*** Opening of DOCUMENT SECTION ***

If you have an appetite for podcasts and you’re immersed in the world of natural beauty, you’re bound to have come across Green Beauty Conversations,, which unpicks the philosophy of the sector. Here, Rosie Greenaway, listens in live with Gemma Ortega Perez, former Formula Botanica relationship manager, to learn how its popular audio series came about
Whose idea was the podcast series?
It was my idea. I listen a lot to Katy Bowman, a bio-mechanist, who’s always talking about moving our bodies more … about how podcasts are a great way of absorbing the media while on the go. You don’t have to be sitting down in your kitchen, you can be walking in the forest. So I said to Lorraine Dallmeier: “Our target audience is women who are well educated, very busy, juggling different careers … they’re time-poor and this means that they could listen on their commute, out jogging, in the gym, on their lunch break. It’s easy for them to digest the content.” We had a lot to say about natural cosmetics and we didn’t have a way of doing that.
Could you have achieved that via your blog?
I think the conversational aspect … wouldn’t come across on a blog. We could interview [subjects] on a blog but we’d just have excerpts of what they’re saying rather than their humour, their personality. It took almost a year to get it together. I did a short course on how to launch a podcast. I had to create a strategy and execute it. We had to iron out a few things: where to host it, what to call it – it took ages to decide, even though it seems like a simple name. I wanted to have it on Google Player but they didn’t support podcasts in the UK and Europe … so we had to figure out where we could host it for Android sites; we chose Stitcher and obviously iPlayer. Lorraine wanted it on YouTube; we actually get a lot of listeners from YouTube. So it’s been quite a journey.
Apart from educating listeners, what were your other objectives?
We wanted to stimulate a discussion around pain points within green beauty – things like ‘What does natural mean?’, as there’s no proper definition yet. We wanted to tackle issues we felt related to greenwashing, like terminology. I think the second episode was ‘What are chemical-free cosmetics?’. That term is not something we use, but we wanted to stop it being vilified; people are just trying to convey something their audience will understand. So we wanted to have a conversation where we could explore both sides of these issues. We wanted to interview – and help promote – people who were doing innovative things, and share that with our followers to give them inspiration.

*** Close of DOCUMENT SECTION ***
*** Opening of GIVEN ENTRIES ***

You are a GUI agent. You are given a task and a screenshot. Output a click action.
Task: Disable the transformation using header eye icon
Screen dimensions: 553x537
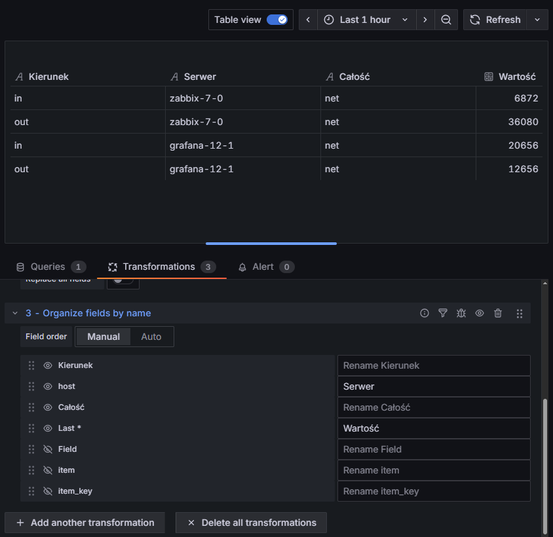(480, 314)
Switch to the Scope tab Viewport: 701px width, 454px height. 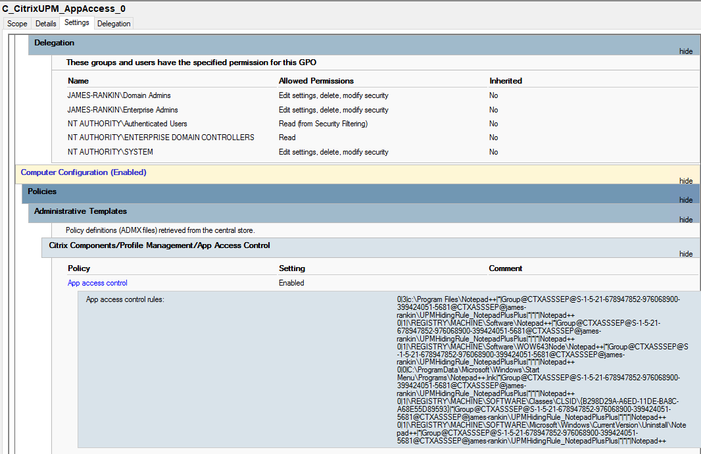(x=17, y=24)
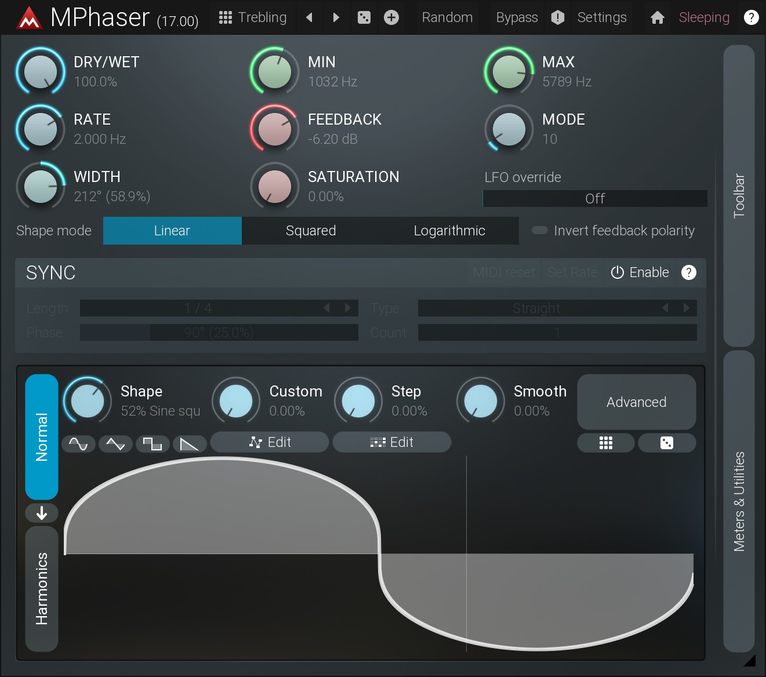Select the sine wave shape preset icon
766x677 pixels.
tap(78, 444)
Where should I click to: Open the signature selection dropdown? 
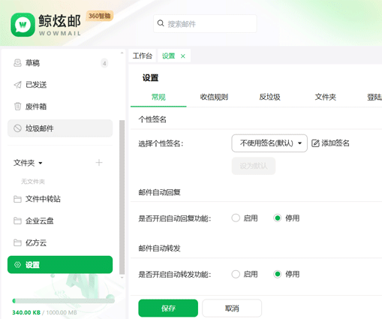(x=269, y=143)
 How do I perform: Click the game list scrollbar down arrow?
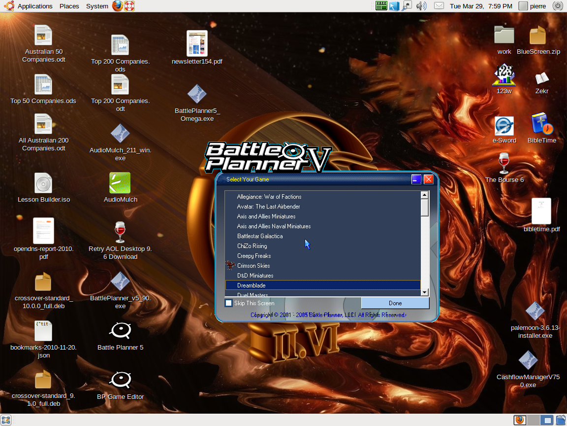tap(424, 292)
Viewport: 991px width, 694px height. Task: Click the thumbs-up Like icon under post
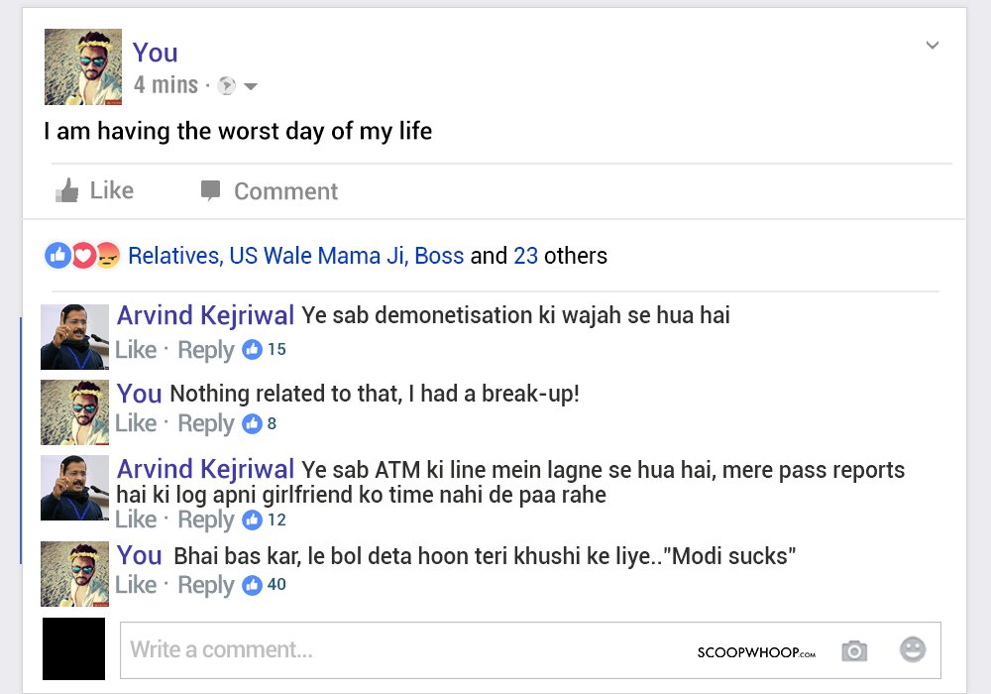(x=67, y=190)
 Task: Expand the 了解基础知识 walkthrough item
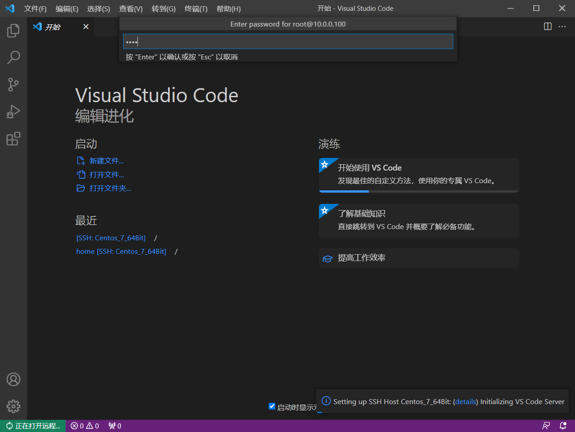tap(419, 221)
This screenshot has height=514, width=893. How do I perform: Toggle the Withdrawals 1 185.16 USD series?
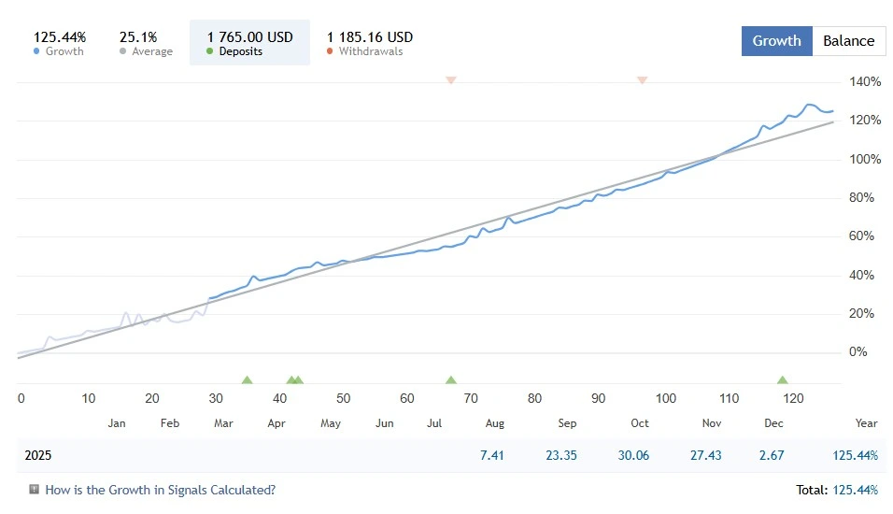[x=370, y=44]
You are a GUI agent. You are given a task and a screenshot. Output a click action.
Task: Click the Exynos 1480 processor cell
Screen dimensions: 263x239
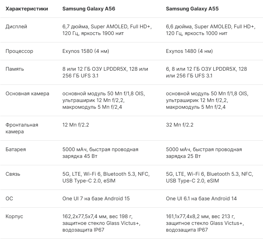[189, 51]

*** Close of GIVEN ENTRIES ***

EXERCISES TO COMPLETE:
**1.** In her quoted remark to Lorraine Dallmeier in the podcast interview, list every situation she names in which the target audience could listen.
**2.** Answer these from the podcast interview:
(a) How is Katy Bowman described?
(b) How long did it take to get the podcast together?
(c) What title does the interviewee recall for the second episode?
**3.** Write the next part of the podcast interview, following on from its final answer.

EXPECTED RESPONSES:
**1.** On their commute, out jogging, in the gym, on their lunch break

**2.**
(a) As a bio-mechanist.
(b) Almost a year.
(c) 'What are chemical-free cosmetics?'

**3.**
We wanted to stimulate a discussion around pain points within green beauty
Talk us through the podcast production process
There are a lot of technical considerations – quite a lot of prep. First we identify a topic, find a guest. Now it’s more popular, people approach us, which is nice. You negotiate the topic. I then look at questions we would cover; although we don’t want the podcast to be heavily scripted, we do want a framework. If you don’t, people start talking about something you might not want covered! We’re not normally into censorship … it’s interesting to have controversial opinions, however you don’t want an entire episode to be hijacked, especially when you have an objective. Some people are naturals [but] having a guide of questions also helps guests prepare. I speak to them one-on-one before we record, to figure out what sort of a person they are. Some need a lot of prompting to expand on answers.
Then we set a date, get head shots and bios, make sure they know what happens during the recording – where they should be sat (a quiet environment), they need good internet [and] headphones. It needs to be an optimal recording environment – ideally not ‘hot-spotting’ on top of a mountain! I try to batch-record as many as I can in one day, which is incredibly helpful.
Is it challenging to record remotely?
We record via SquadCast – a system that has video, so I can see what they’re doing. Some people get super nervous … and just stop talking. It’s important to read the person’s body language and coax the answers out of them. Sometimes I’ll interject if I need an explanation, and sometimes I do ask off-script questions, but I also ask them to tell me if there’s something they specifically don’t want to talk about. Recording takes about an hour, then there’s a debrief. I download the audio files and send them off to an editor with the intro and outro. We use an editor because it takes a long time, especially if you’re not experienced – and none of us are. I do know people who edit themselves. Those people probably publish with less frequency; we do ours fortnightly.
Post-editing, what happens next?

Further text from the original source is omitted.